(Dataset items)

[Start of Attachment]

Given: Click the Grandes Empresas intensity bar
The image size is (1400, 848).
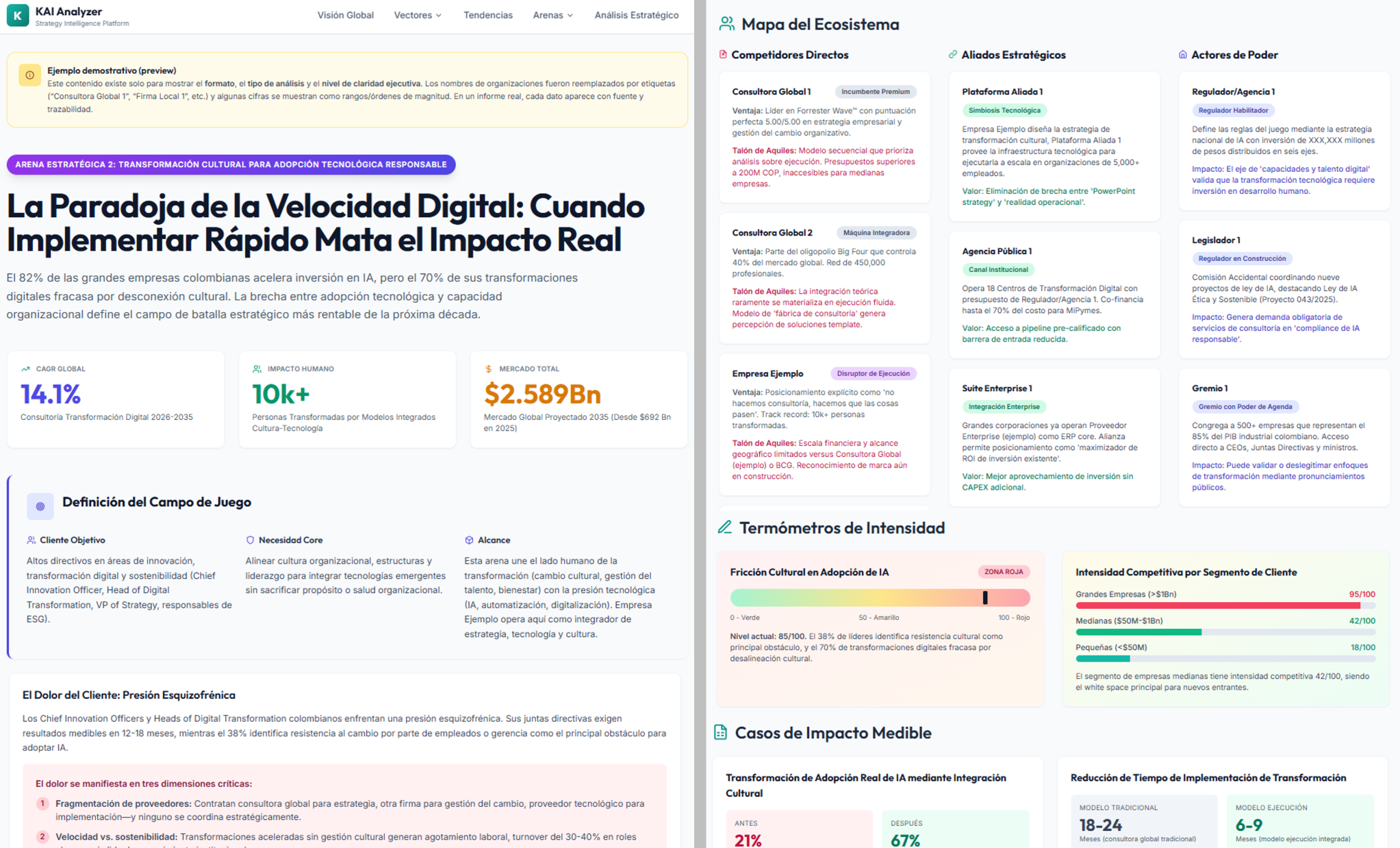Looking at the screenshot, I should click(1224, 606).
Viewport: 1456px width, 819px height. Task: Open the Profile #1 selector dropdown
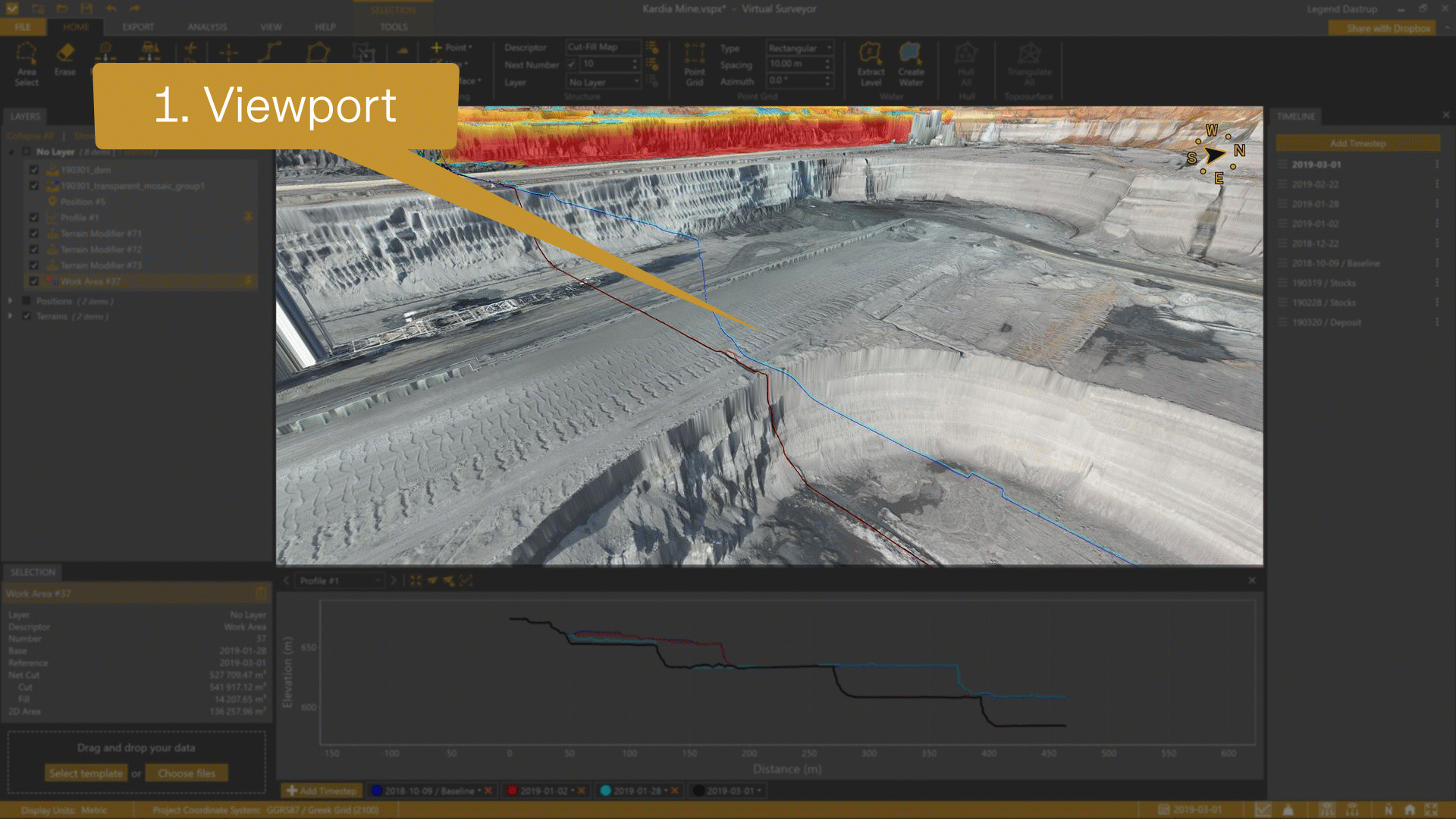[x=378, y=581]
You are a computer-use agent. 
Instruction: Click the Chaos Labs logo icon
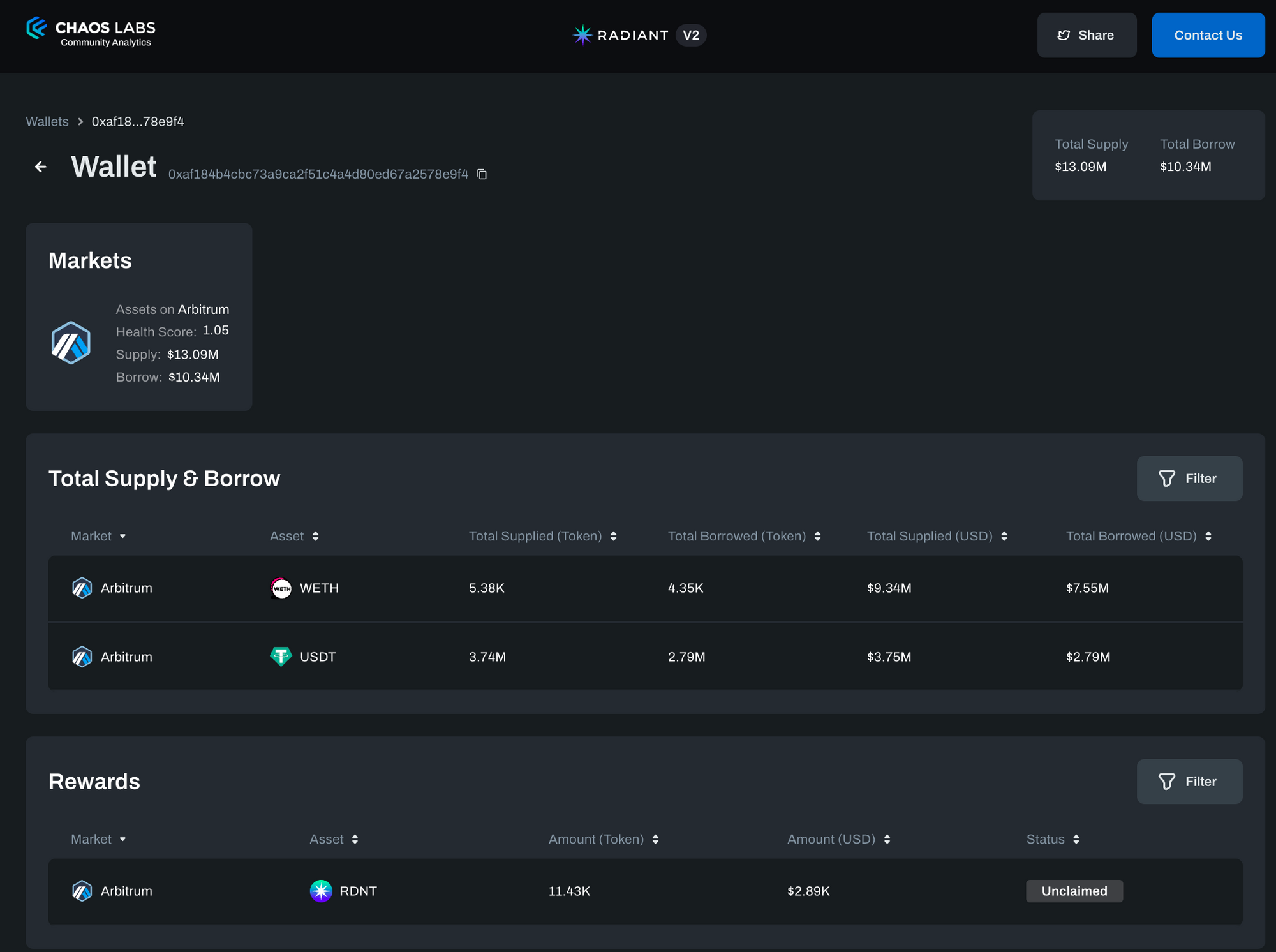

[End of Attachment]

Problem requirements -
Exact copy, no pictures: reproduce every record as it stands.

Answer to this exercise -
Given: Click the Grandes Empresas intensity bar
The image size is (1400, 848).
Looking at the screenshot, I should click(1224, 606).
Viewport: 1456px width, 819px height. Task: Open the Profile #1 selector dropdown
[x=378, y=581]
You are a computer-use agent. 
Instruction: Click the Chaos Labs logo icon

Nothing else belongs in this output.